Pakistan to allow Ramadan prayers despite virus threat
Pakistan on Saturday said it would conditionally allow congregational prayers, including Taraweeh and Friday prayers, in mosques during the holy month of Ramadan, which begins next week.
The announcement came after President Arif Alvi held a video conference with religious clerics across all schools of thought to discuss mosque gatherings in the holy month, amid rising cases of the coronavirus disease (COVID-19) in Pakistan.
A day earlier, Alvi held consultative talks on the subject with religious and political leaders, including Jamaat-i-Islami chief, Senator Sirajul Haq, and Jamiat Ulema-e-Islam Fazl leader, Maulana Fazlur Rehman.
“This is conditional permission for Taraweeh and Friday prayers in congregations in the mosques,” Alvi announced, and said 20 guidelines had been mutually agreed with the clerics which included keeping six feet distances between worshippers, the removal of carpets, disinfection of mosque floors and cooperation with authorities.
The government has been striving to discourage religious leaders from holding prayer gatherings in mosques amid the pandemic, but around the country, including in the federal capital, people gathered for Friday prayers with senior clerics openly defying government orders.
Worshippers in the Muslim majority country of 210 million people ordinarily gather in mosques in large numbers for special Taraweeh (evening) prayers during Ramadan.
But the government has urged that people this year exercise discipline and caution.
“This is a historic moment as everybody has agreed to the 20-point precautions and guidelines (for congregational prayers),” the president said. “Now it’s the responsibility of every individual to implement them fully.”
Though there are no official figures available, Pakistan is thought to be home to hundreds of thousands of mosques ranging in size from more prominent urban institutions to small community and village mosques dotted around the country.

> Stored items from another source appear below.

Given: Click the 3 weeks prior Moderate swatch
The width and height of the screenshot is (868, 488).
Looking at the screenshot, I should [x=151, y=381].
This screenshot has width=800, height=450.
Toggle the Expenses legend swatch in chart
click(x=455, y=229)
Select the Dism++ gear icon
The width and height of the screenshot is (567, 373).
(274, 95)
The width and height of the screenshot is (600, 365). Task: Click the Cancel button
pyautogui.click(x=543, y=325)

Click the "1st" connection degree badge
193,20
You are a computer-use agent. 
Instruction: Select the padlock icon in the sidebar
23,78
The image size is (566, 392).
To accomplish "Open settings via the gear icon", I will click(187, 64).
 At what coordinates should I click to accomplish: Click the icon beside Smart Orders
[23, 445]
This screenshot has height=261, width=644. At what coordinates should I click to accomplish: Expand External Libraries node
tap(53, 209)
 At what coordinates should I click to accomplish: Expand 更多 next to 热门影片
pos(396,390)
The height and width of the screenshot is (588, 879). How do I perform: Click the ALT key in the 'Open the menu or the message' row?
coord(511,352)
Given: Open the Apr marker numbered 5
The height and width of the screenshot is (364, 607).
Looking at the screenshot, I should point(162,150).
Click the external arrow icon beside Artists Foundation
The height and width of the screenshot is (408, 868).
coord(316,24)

In the past, they have been historically hard to police.
Tahir Ashrafi, central chairman of the Pakistan Ulema Council (PUC) — the country’s council of religious scholars — told Arab News that the body was constituting special committees at district, union council and village level to ensure “complete implementation” of the government’s directions in mosques during Ramadan.
“We will support any government action against a mosque imam over violation of the guidelines,” Ashrafi told Arab News via telephone.
However, he said it was the primary responsibility of provincial authorities to ensure implementation was carried out as per guidelines.
“If this situation continues beyond Ramadan, we may sit with the government again to devise a consensus strategy,” Ashrafi said.
In early April, Pakistan’s largest Islamic missionary organization, Tablighi Jamaat, went ahead with its annual gathering of almost 100,000 people in the eastern city of Lahore.
Following this, the government had to quarantine 20,000 attendees, though the testing and tracking of all suspected patients remains challenging in the resource-strapped country.
The president said the government would review its decision if people failed to abide by the guidelines, or if there was a spike in the number of COVID-19 cases.
“The government has the authority to review its policy in specific areas and (for) those severely infected with the virus,” he added.
Alvi urged people over 50 years of age, minors and those suffering from the flu to stay away from mosque congregations.
“80 percent of our (COVID-19) deaths include people above 50 years of age,” he said.
“Ramadan is a month of forgiveness and salvation,” he added, and said he was hopeful all preventive measures would curb the spread of COVID-19 during Ramadan.
Pakistan has so far reported 7,481 cases of COVID-19, with 143 deaths since the first case was reported on Feb. 26. As part of containment measures, the country has been forced to take stringent steps including the partial lockdown of cities and closure of schools and offices except for a few sectors — bringing its economy to a virtual halt.